Query-Based Incremental Ingestion
Query Based Ingestion is supported for MySQL, Oracle, Teradata, SQL Server, SAP HANA, Netezza, Sybase, Apache Ignite, MariaDB, Vertica, Redshift and DB2 databases.
Prerequisites
Query-Based incremental ingestion expects the record audit information (insert and update timestamps) will be available in a separator audit table. The audit table can be in the same schema as the table or in a new schema.
Query-Based SCD1 Incremental Ingestion
Tables ingested using this method will be loaded fully in the first ingestion. Subsequent ingestions will be incremental data ingestion. Delta will be fetched and merged with the data that already exists on the target(hive) target. This type of Ingestion should be used in the cases where there is an external audit table which contains the timestamp determining when the particular record in the main table was inserted / modified.
In case of SCD1, the updates always overwrite the data.
Sample Insert Query
In case of the query below, the table to be crawled is SCD1_INSERTS_UPDATES and the table with the audit data is T_REC_HIST, with both of them being joined on REC_HIST_GID. The insert timestamp is REC_ADD_TS, that is part of the T_REC_HIST table.
SELECT A.*, B.rec_add_ts as ZIW_REC_ADD_TS
FROM
AUTOMATION_DB.SCD1_INSERTS_UPDATES A
JOIN AUTOMATION_DB.T_REC_HIST B
ON A.REC_HIST_GID = B.REC_HIST_GID
WHERE
B.REC_ADD_TS >= TO_TIMESTAMP(CDC_START_TIME, 'YYYY-MM-DD HH24:MI:SS.FF')
AND B.REC_ADD_TS <= TO_TIMESTAMP(CDC_END_TIME, 'YYYY-MM-DD HH24:MI:SS.FF')
Sample Update Query
In case of the query below, the table to be crawled is SCD1_INSERTS_UPDATES and the table with the audit data is T_REC_HIST, with both of them being joined on REC_HIST_GID. The insert timestamp is REC_MOD_TS, that is part of the T_REC_HIST table.
SELECT A.* , B.REC_ADD_TS AS ZIW_REC_ADD_TS
FROM
AUTOMATION_DB.SCD1_INSERTS_UPDATES A
JOIN AUTOMATION_DB.R_REC_HIST B
ON A.REC_UPD_HIST_GID = B.REC_HIST_GID
WHERE
B.REC_ADD_TS >= TO_TIMESTAMP(CDC_START_TIME, 'YYYY-MM-DD HH24:MI:SS.FF')
AND REC_ADD_TS <= TO_TIMESTAMP(CDC_END_TIME, 'YYYY-MM-DD HH24:MI:SS.FF')
In the queries,
- timestamp is aliased as ZIW_REC_ADD_TS. If this field is not aliased, incremental ingestion will fail.
- CDC_START_TIME and CDC_END_TIME are admin configurations used as placeholders for high watermark values.
If only insert queries are used, use the comparison operator > on timestamp instead of >= and turn incremental append mode ON. This enables the merge run faster.
NOTE: Schema synchronization in query-based CDC is enabled for all databases (Oracle, SQLServer, SAP Hana, Netezza, DB2, Teradata, Sybase, MySQL, MariaDB, Apache Ignite, Vertica, Redshift) for column additions.

Query-Based SCD2 Incremental Ingestion
Tables loaded using this method will be loaded fully in the first ingestion.
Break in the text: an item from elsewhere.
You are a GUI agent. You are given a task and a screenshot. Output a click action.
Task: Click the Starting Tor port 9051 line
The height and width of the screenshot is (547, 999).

Subsequent ingestions will be incremental data ingestion. Delta will be fetched and merged with the data that already exists on target. Fetching of delta uses the insert and update queries.This type of Ingestion should be used in the cases where there is an external audit table which contains the timestamp determining when the particular record in the main table was inserted / modified and the source table maintains the data as SCD2.
In case of SCD2, the new records are added in addition to the new record and the "ziw_is_active" audit column is made false for the previous record.
NOTE: Query-based CDC supports sliding window-based CDC feature where any manual updates on the table are captured by moving the CDC start date and CDC end dates using the UI (CDC start offset and CDC end offset).